Work to be completed: Please recast the stretch of records from the line containing "Describe the element" through the line containing "center [272, 300]." as a numbered list, skipping any blank lines and leaving the pictures out.

Excerpted records:
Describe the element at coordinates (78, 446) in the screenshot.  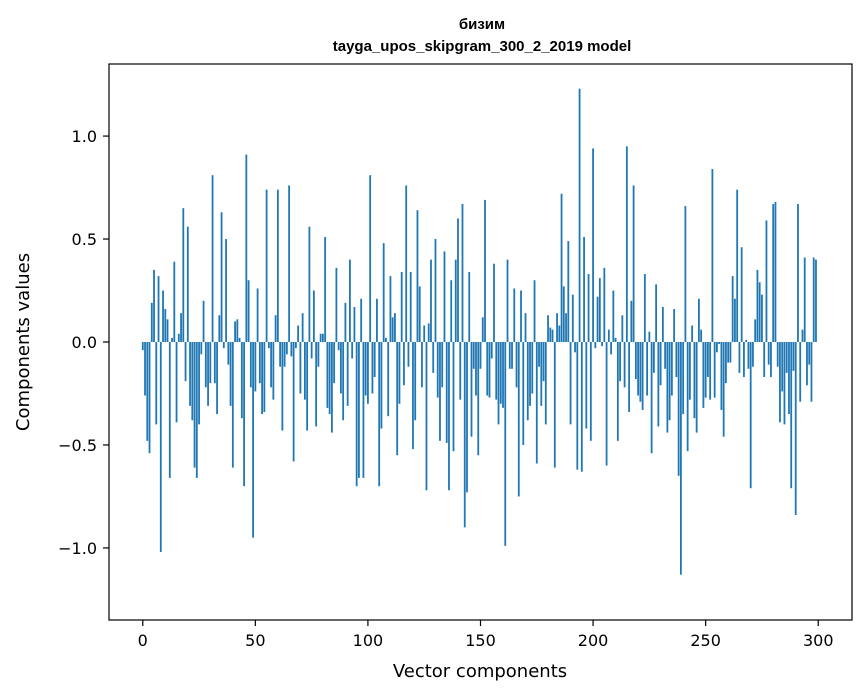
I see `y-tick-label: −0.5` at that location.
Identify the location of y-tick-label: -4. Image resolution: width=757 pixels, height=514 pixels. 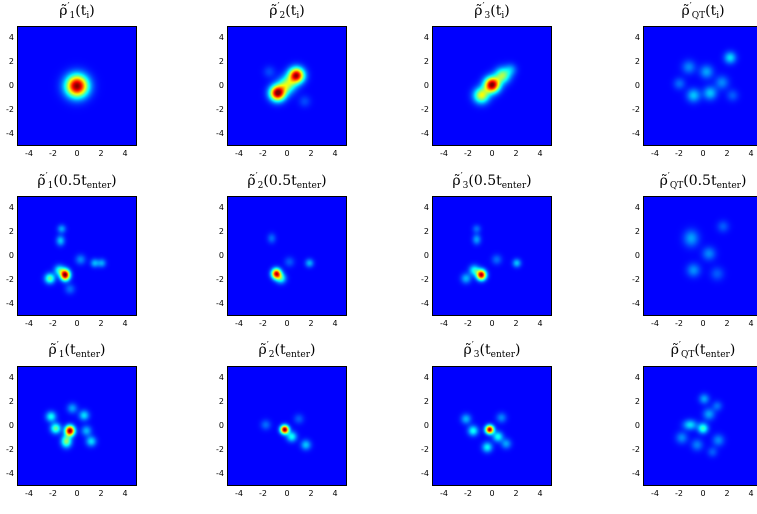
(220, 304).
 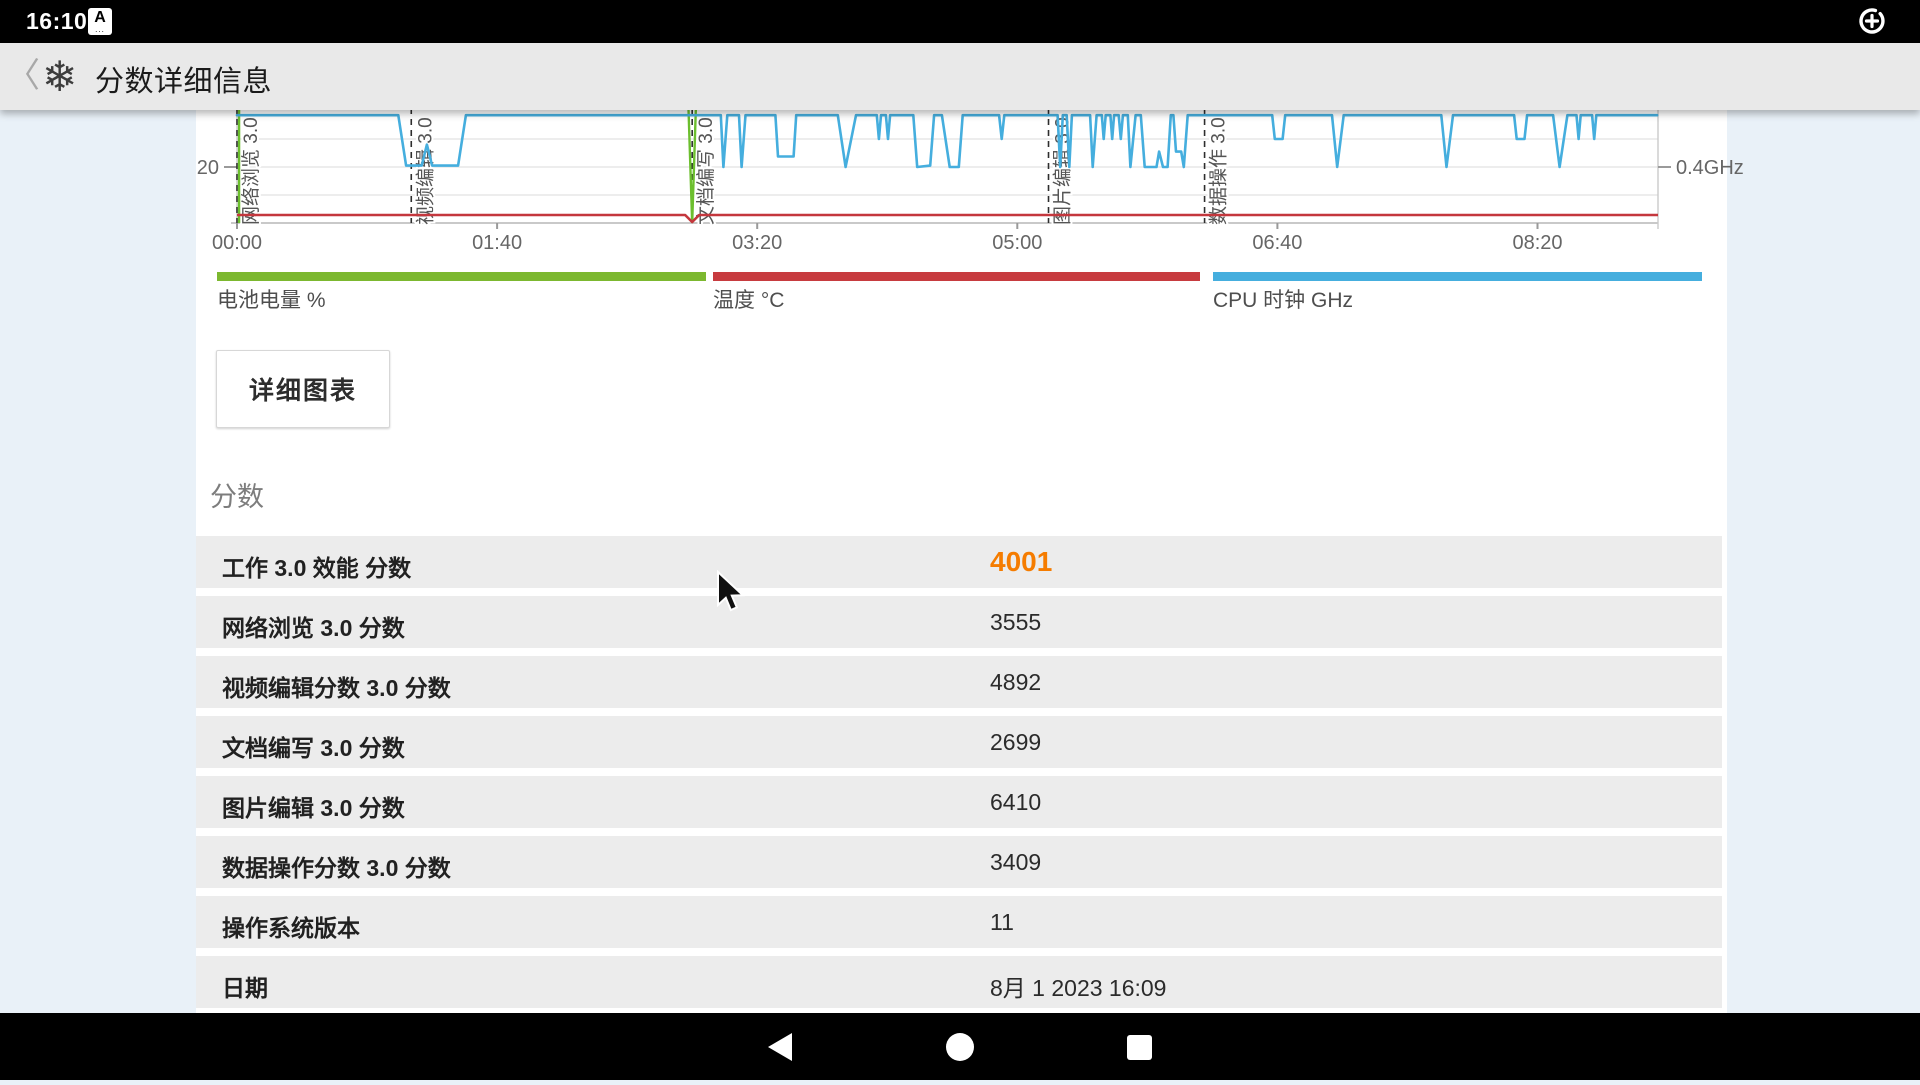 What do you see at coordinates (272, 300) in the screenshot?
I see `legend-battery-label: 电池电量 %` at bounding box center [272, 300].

...

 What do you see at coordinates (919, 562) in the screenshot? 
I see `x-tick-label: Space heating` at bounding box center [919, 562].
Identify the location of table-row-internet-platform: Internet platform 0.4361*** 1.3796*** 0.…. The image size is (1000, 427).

Task answer:
1. Describe the element at coordinates (78, 446) in the screenshot.  
2. I see `y-tick-label: −0.5` at that location.
3. Identify the location of y-tick-label: -4. Image resolution: width=757 pixels, height=514 pixels. 
4. (220, 304).
5.   What do you see at coordinates (272, 300) in the screenshot?
6. I see `legend-battery-label: 电池电量 %` at bounding box center [272, 300].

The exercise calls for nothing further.